Monette considered that this first half of his life before he came out of the closet had no story: "For twenty-five years, I accepted the fact that nothing had ever happened to me and nothing ever would." His spirit was agonized because he couldn't tell the truth, but he wouldn't know how to speak if he could, because there were so few examples of how gay men might speak.
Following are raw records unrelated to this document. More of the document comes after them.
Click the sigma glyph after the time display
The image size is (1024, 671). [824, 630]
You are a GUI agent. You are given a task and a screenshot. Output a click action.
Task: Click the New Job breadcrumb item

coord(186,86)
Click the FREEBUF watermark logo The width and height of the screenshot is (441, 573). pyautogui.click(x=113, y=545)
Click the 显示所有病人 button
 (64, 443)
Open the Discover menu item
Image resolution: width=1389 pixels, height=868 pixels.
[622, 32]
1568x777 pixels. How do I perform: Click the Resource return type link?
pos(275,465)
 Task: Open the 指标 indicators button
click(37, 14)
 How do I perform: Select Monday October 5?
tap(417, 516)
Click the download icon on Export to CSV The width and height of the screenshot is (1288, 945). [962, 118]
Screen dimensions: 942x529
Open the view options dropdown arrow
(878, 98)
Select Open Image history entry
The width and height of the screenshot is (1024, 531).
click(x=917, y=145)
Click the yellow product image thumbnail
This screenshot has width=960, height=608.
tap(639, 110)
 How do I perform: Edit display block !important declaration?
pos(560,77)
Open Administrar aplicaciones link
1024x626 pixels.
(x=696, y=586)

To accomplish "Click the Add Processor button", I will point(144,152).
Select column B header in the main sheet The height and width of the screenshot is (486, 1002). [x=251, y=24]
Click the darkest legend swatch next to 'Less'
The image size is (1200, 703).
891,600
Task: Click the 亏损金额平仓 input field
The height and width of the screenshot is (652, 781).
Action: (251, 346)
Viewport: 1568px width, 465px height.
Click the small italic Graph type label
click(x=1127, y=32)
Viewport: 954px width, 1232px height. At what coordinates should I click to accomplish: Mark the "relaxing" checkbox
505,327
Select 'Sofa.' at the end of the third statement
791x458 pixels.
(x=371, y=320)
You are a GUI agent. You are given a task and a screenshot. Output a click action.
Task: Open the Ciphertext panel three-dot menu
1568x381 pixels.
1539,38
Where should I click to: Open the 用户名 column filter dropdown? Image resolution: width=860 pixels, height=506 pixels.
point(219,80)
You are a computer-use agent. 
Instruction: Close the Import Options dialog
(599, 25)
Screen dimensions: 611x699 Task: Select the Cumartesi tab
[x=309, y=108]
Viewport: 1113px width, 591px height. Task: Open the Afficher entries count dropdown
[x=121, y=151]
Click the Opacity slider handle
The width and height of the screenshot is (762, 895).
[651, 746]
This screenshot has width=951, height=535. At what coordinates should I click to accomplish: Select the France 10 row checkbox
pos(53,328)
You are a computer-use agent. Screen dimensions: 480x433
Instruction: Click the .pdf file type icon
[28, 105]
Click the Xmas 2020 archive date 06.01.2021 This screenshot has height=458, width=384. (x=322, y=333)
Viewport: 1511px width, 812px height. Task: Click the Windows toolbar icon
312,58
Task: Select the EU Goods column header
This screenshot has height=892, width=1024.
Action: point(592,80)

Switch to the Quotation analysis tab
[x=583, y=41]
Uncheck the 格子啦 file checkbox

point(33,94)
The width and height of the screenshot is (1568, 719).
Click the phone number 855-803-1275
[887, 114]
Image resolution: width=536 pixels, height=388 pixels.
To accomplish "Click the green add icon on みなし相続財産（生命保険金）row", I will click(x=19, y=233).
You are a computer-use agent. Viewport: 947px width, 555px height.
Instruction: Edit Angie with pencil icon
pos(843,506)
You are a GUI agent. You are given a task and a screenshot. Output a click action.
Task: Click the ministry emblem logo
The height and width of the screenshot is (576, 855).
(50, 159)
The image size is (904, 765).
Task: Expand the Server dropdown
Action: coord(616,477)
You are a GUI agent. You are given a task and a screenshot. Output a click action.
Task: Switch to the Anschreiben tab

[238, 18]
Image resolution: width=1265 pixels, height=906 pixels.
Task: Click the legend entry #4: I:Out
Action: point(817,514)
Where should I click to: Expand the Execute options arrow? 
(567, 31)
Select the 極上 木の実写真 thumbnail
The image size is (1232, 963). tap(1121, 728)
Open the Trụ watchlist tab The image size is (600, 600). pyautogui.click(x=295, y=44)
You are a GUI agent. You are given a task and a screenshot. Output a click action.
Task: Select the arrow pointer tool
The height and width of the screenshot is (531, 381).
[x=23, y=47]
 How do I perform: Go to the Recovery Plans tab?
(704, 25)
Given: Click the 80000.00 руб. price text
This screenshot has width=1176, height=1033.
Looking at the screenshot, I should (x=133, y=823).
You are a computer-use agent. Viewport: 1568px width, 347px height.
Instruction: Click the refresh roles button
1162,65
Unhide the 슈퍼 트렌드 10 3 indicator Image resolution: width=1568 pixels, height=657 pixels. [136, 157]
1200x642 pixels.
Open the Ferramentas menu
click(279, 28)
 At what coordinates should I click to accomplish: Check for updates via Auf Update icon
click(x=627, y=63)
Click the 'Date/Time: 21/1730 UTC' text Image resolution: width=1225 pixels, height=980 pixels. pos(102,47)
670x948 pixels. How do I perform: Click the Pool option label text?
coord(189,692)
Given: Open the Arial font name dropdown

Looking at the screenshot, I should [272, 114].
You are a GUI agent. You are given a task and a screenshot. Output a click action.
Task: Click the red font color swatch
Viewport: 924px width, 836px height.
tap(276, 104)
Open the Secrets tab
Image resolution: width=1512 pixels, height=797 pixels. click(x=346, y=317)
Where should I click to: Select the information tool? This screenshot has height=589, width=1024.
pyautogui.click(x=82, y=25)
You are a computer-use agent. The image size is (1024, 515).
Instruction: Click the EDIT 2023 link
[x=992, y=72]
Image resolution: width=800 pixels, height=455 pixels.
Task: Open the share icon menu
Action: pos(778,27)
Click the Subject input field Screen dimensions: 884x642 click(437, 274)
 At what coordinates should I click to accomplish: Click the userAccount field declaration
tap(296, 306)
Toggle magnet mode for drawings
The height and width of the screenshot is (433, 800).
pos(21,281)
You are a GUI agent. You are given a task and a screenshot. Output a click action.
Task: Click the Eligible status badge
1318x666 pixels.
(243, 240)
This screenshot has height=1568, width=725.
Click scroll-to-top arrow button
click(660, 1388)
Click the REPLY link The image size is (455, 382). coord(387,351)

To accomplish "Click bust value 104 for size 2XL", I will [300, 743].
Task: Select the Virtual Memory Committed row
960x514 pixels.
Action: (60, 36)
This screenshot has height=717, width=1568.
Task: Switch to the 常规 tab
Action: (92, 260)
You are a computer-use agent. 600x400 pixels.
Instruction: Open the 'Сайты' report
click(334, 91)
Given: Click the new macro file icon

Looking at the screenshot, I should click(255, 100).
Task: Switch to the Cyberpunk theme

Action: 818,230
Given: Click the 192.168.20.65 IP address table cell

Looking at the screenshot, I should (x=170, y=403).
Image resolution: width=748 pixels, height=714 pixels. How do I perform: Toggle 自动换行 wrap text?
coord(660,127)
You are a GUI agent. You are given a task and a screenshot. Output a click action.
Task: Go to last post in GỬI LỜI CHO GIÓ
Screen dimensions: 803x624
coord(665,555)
Becoming a Man details several stigma Monette suffered
from. These ranged from being gay, being working/middle-class (even
as he attended prestigious schools), and not being the All American
jock, to having a family tragedy. His brother was born with spina
bifida and suffered life-threatening illnesses as a child. Monette
considered that his academic overachievement was in reaction to
these difficulties, so that "Paul is perfect" noted on a report
card was an indication of striving in school to compensate for difficulties
elsewhere. Becoming the joking courtier or becoming the poet masked
the pain he felt or that he took upon himself for the tragedy that
struck his brother. "Becoming a man" or "becoming Paul Monette,"
as critic and biographer Chris Freeman has phrased it, would take
many years of work and change.
Becoming a Man was written when Paul Monette was dying
of AIDS. He composed the book on the computer and left no printed
manuscripts, such was the compelling haste of the project. The gay
press excerpted segments of the book, and Mark Thompson put Monette
on the cover of The Advocate. The mainstream press also
gave the book notice, with Lisa See conducting a Publishers
Weekly interview. It was reviewed widely and sold well. It
was nominated for the National Book Award and was chosen in a surprise
win.
The award catapulted him into the national limelight and earned even more readers and fan letters from readers. They often shared-some for the first time-their painful coming out stories. He answered many of these letters which are a compendium of gay life at the end of the twentieth century.
His notes for his award acceptance speech show his determination to continue his battle begun with his books about AIDS. He typed his first notes: "Is art political? Should it be?" He added in holograph: "Whose silence is it? Theirs v[ersu]s ours" His speech at the Library of Congress (traditional for winners of the award) extends and answers these questions: "It is not enough to be an artist. If you live in political times, if the lightning rod of history hits you in a certain way, then all art is political.." The speech distills many of his activist ideas in terse phrases, honed and rehearsed to deliver his urgent message in interviews, essays, and articles. He condenses his mature thinking on his gay writing, his activism, and, most of all, his philosophy that love is more important than writing.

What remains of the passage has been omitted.